Letta e soci trionfano nei ballottaggi: vittorie da Verona a Catanzaro

107

Dal calcio alla politica. È la nuova avventura di Damiano Tommasi, nuovo sindaco di Verona. L’ex calciatore, alla guida di una lista civica sostenuta dal PD, con il 53,4% dei voti ha battuto il sindaco uscente Federico Sboarina, fermo al 46,6% e e penalizzato dal mancato apparentamento con la lista dell’ex leghista Flavio Tosi. “Ero già soddisfatto perché siamo riusciti a parlare di proposte concrete senza denigrare l’avversario. La bici è pronta per scalare lo Stelvio, ora prepareremo anche le gambe”. Così Damiano Tommasi.

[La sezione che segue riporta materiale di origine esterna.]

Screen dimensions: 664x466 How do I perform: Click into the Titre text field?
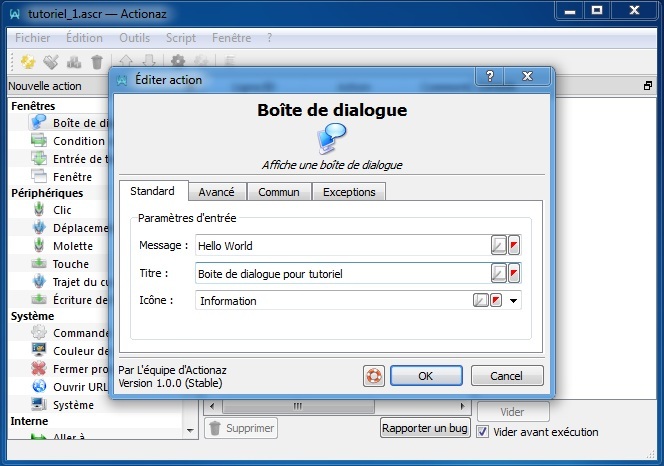(x=342, y=273)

Letta e soci trionfano nei ballottaggi a Parma e Piacenza, eleggendo rispettivamente Michele Guerra e Katia Tarasconi. A Catanzaro ribaltone rispetto al primo turno. Successo di Nicola Fiorita (centrosinistra). Ad Alessandria vince Giorgio Abonante (centrosinistra). Il centrodestra prevale invece a Lucca, Sesto San Giovanni, Gorizia, Frosinone e Barletta.

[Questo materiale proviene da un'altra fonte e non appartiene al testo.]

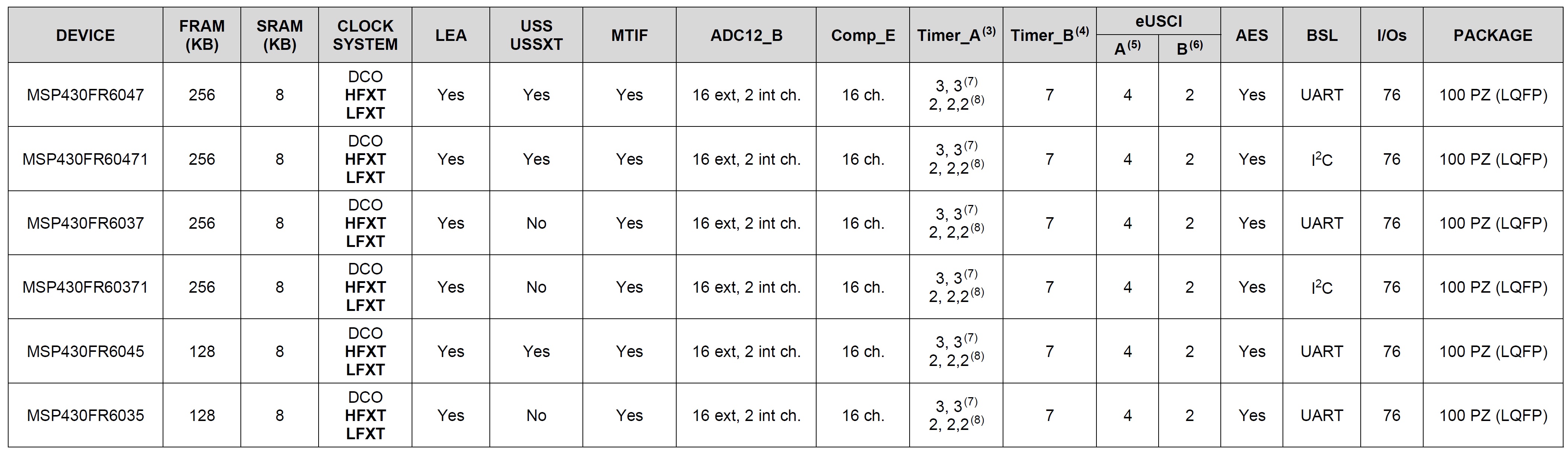Select the FRAM (KB) column header
1568x450 pixels.
(x=201, y=35)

“Rovesciamo molto significativamente sindaci uscenti del centrodestra, che perde male perché ha fatto scelte incredibili” commenta il segretario dem Enrico Letta. “Alla fine della festa vincono la linearità e la serietà. Vinciamo perché la responsabilità è più importante di tutto. Il campo largo è stato preso in giro, le ironie si sono rivoltate contro chi le ha fatte perché invece questa strategia paga”. Ma le amministrative hanno fatto scoprire al Pd che lì dove si allea con il M5S non è affatto detto che vinca. Ai ballottaggi, la maggior parte delle vittorie più importanti (la riconferma di Cuneo, Parma, Piacenza e Monza) sono state ottenute senza i grillini. Letta esulta molto per la presa di Monza. “Nella capitale della Brianza è finito lo strapotere di Forza Italia e della Lega”. Ed è un successo che, dopo quello di Lodi, fa ben sperare il segretario: “Saremo competitivi alle regionali in Lombardia”.